President George W. Bush announced Monday that flights will resume from Ronald Reagan National Airport Thursday. This news comes as a relief to thousands of misplaced airport and airline workers and area businesses deeply wounded by the three-week shutdown of the District’s closest airport. Travelers, too, are elated that flights will resume, even if only on a limited basis. Reopening National is the right thing to do for the region’s economy and the symbolism the airport has taken on since its closure Sept. 11 in the wake of the terrorist attacks against the World Trade Center and the Pentagon.
President Bush is right to balance security concerns with the very real needs of area residents and businesses that have come to depend upon National over the years.
National Airport’s close proximity to obvious terrorist targets such as the White House, Capitol, Pentagon and world-famous monuments poses a difficult problem for the people charged with preventing future terrorist strikes. The easiest security solution is to keep the airport closed and not allow any aircraft to fly over the target-rich District. But that solution ignores the vital role National plays in the economic life of the metro area.
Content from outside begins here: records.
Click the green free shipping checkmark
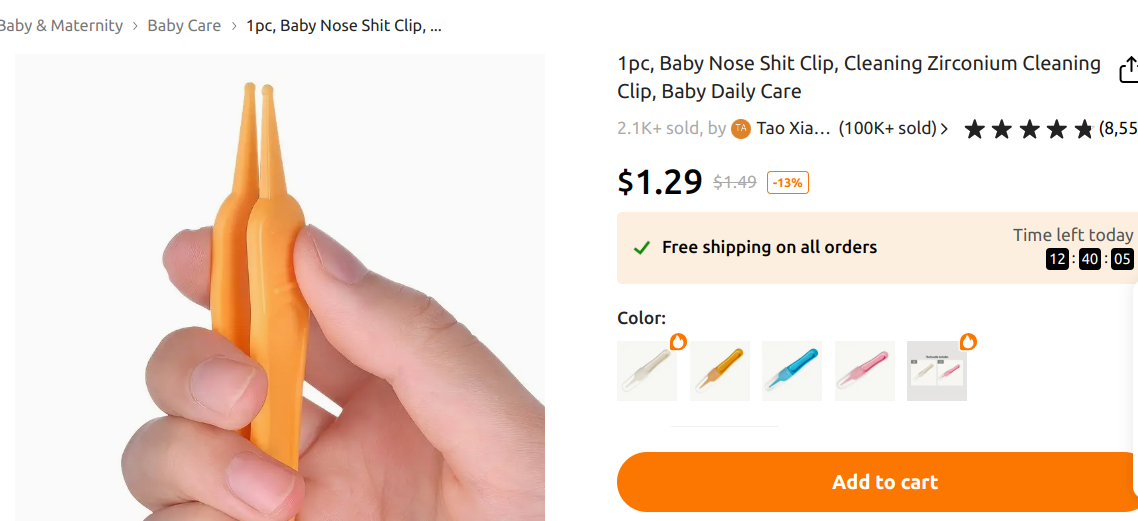The height and width of the screenshot is (521, 1138). 642,247
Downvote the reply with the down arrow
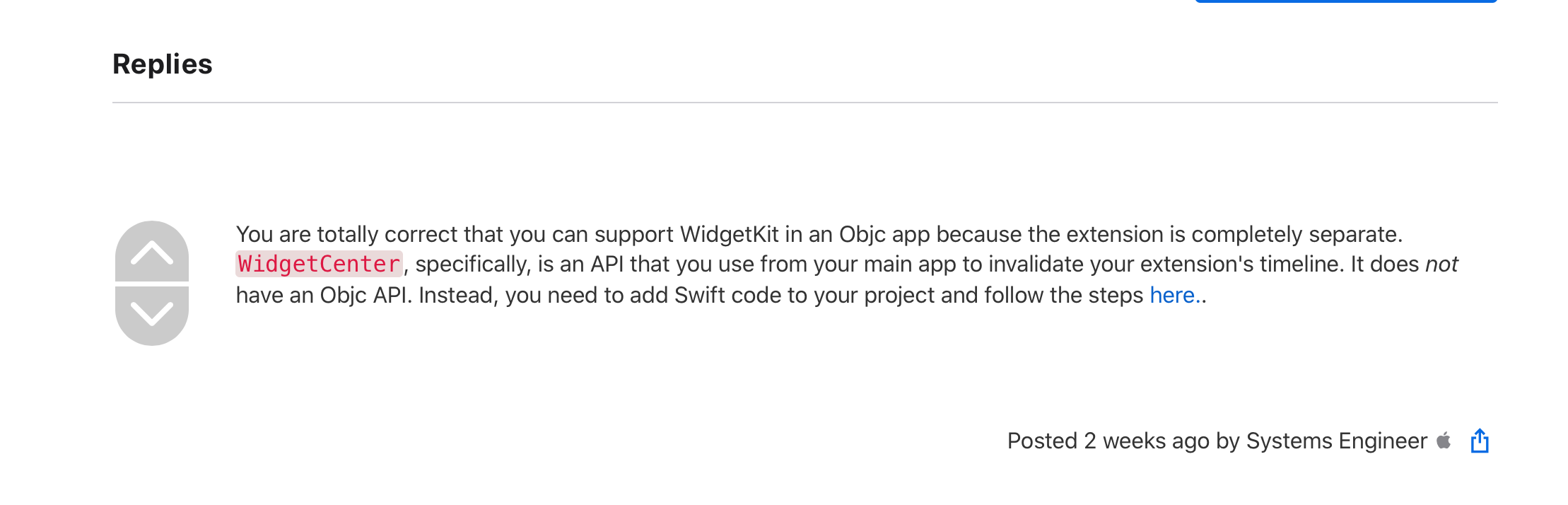 pyautogui.click(x=151, y=314)
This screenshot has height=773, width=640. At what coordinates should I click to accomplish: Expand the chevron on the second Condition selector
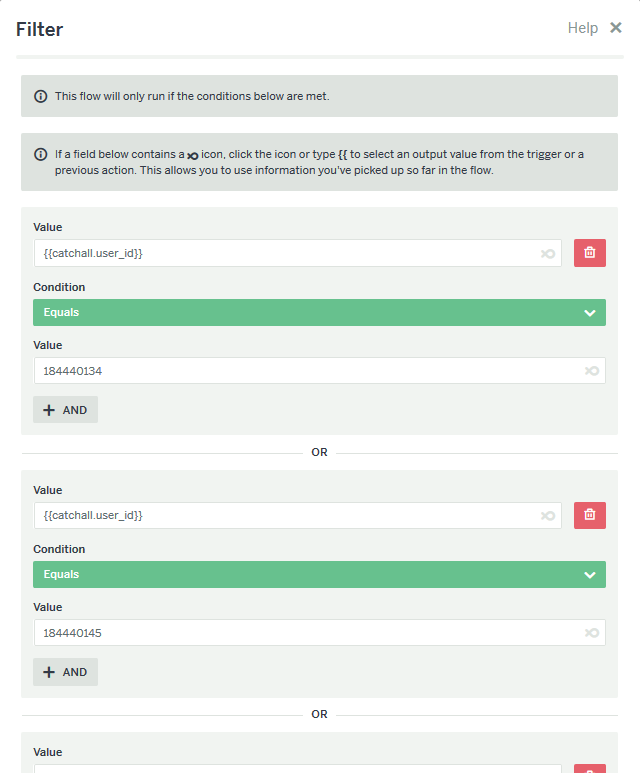[x=590, y=575]
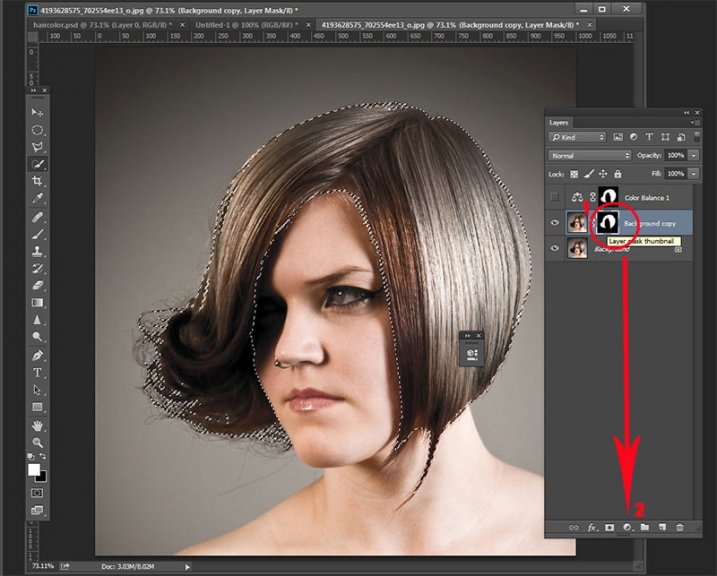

Instituting security measures like increased identification checks, limited carry-on luggage, more security patrols, random searches and federal air marshals on every flight is a strategy that makes National arguably the safest and most secure airport in the country. Buttressing the defenses against terrorists should always precede outright closure of important public buildings, lest the terrorists succeed in drastically altering Americans’ daily lives.
National airport also became a symbol when officials shut it down. Terrorists and other enemies of the United States could point to the airport as an indication that Americans are afraid, that the attacks succeeded in irrevocably disrupting American society. But by opening the airport again, Bush sent the signal that terrorists did not and cannot accomplish that goal. Security may be tighter, but Americans still board commercial aircraft and still fly to their destinations. The airline industry and passenger confidence will bounce back so long as the United States continues to take steps to return to normalcy. Reopening National is a much-needed step in that direction.